(Exercise passage Opens)

See link for photos.
In 2013 our colleagues Fiona Maisels and Samantha Strindberg, working with several other conservation partners, documented a devastating decline in forest elephants in Central Africa. Their work revealed that approximately 65% of all remaining African forest elephants (Loxodonta cyclotis) had perished between 2002 and 2013 — in large part to feed the burgeoning global trade in elephant ivory.
Their work resulted in new calls to protect forest elephants, but it also proved an important broader point: Protecting elephants, like protecting all wildlife, depends on having good before and after pictures. That is, we have to develop an accurate population baseline to measure against any changes so that we can assess the impact of conservation efforts and, when needed, adapt our strategies.
But gathering this information for forest elephants — who, despite their size, remain elusive — presents more than a few challenges. Traditionally researchers would survey the species by crisscrossing an area by foot, counting any elephant dung they encounter, and then converting these dung counts to elephant counts. Finally, they’d interpolate that data to estimate the total population.
These line-transect distance sampling surveys take time and rely on interpreting things like dung decay rates. This means they can result in an over- or underestimation of elephant density unless site and time-specific estimates of each are carried out for each survey. That adds to the cost and effort of each monitoring cycle.
A recent comparison of survey methods recognizes these problems, tests a different approach, and has now enabled us to complete the most accurate count yet. The results are promising for this critically endangered species.
What’s different about the new survey method? We used a non-invasive technique in which we collected DNA from elephant dung and used that highly individualized genetic material to accurately identify elements of the population.

(Exercise passage Closes)
(Data under study Opens)

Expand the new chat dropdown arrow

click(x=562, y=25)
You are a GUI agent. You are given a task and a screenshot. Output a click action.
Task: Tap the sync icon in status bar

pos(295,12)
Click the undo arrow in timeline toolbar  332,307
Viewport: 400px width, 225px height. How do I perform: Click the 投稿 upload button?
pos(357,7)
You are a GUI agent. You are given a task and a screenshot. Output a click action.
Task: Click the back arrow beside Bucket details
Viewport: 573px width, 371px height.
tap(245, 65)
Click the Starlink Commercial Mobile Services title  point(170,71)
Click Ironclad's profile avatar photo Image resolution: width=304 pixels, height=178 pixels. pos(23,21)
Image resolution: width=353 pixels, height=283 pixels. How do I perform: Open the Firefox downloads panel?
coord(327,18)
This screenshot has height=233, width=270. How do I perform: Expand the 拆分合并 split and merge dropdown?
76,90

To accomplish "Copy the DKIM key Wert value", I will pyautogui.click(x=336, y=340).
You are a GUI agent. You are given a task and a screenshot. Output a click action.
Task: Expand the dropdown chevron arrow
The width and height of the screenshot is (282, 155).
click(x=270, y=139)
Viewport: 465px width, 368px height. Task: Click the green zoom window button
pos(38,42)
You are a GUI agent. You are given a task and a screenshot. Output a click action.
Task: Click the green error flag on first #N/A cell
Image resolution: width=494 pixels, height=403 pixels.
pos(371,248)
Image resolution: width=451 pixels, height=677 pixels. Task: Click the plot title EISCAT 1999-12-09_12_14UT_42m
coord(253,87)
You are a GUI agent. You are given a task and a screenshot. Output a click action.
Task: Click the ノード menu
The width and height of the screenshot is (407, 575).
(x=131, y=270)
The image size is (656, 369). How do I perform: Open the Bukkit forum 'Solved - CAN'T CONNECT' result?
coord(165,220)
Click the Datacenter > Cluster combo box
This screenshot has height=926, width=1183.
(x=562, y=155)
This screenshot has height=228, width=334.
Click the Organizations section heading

(Data under study Closes)

▸ **Work to complete**
[A] According to the forest elephant text, roughly what percentage of all remaining African forest elephants perished between 2002 and 2013?
[B] Resume the forest elephant text from its final sentence and keep writing it.
The data has no connection to the forest elephant text.

▸ **Results of the exercise**
[A] Approximately 65%.

[B]
We chose Gabon to test this technology due to the relatively high percentage of remaining forest elephants suspected to live there and the high-quality habitat available. The fieldwork was carried out by teams recruited and trained by WCS, with the support of the ecoguards of Gabon’s Agence Nationale des Parcs Nationaux.
To gather the necessary data, the teams walked more than 5,000 miles (8,000 kilometers) over the course of two years and collected close to 5,000 dung samples from 18 sites across Gabon. Genotypic matching revealed the samples came from a total of 1,757 individual elephants. It also revealed information on their sex. A spatially explicit capture-recapture model then allowed us to estimate forest elephant density for each site, which was transformed into an overall forest elephant abundance estimate by multiplying the average density by the total area occupied by the species.0:10
Key to our success was ANPN’s wildlife genetics laboratory in Libreville, which was crucial in optimizing the workflow necessary to determine individual identity — a basic requirement for spatial capture-recapture analysis. The in-country lab also allowed genetic analyses to be carried out locally, reducing sample storage time and ensuring better DNA quality.
The result — the first nationwide DNA-based assessment of a free-ranging large mammal in Africa — revealed that an estimated 95,000 forest elephants live in Gabon, spread across 90% of the country — confirming the nation as the principal stronghold for this critically endangered species.
Revealing Conservation Priorities
The results of this study provide a useful national benchmark and update on the status of forest elephants in Gabon that will inform adaptive management and stewardship of one of Africa’s last remaining forest elephant strongholds.
Our new estimates will play an essential role in efforts by local, national and international decision-makers concerned with a range of issues that include the conservation of this species and its habitat, the important ecological role of forest elephants on climate regulation potential of forests, and the role of forest elephants as a useful indicator for healthy, intact and well-governed forests.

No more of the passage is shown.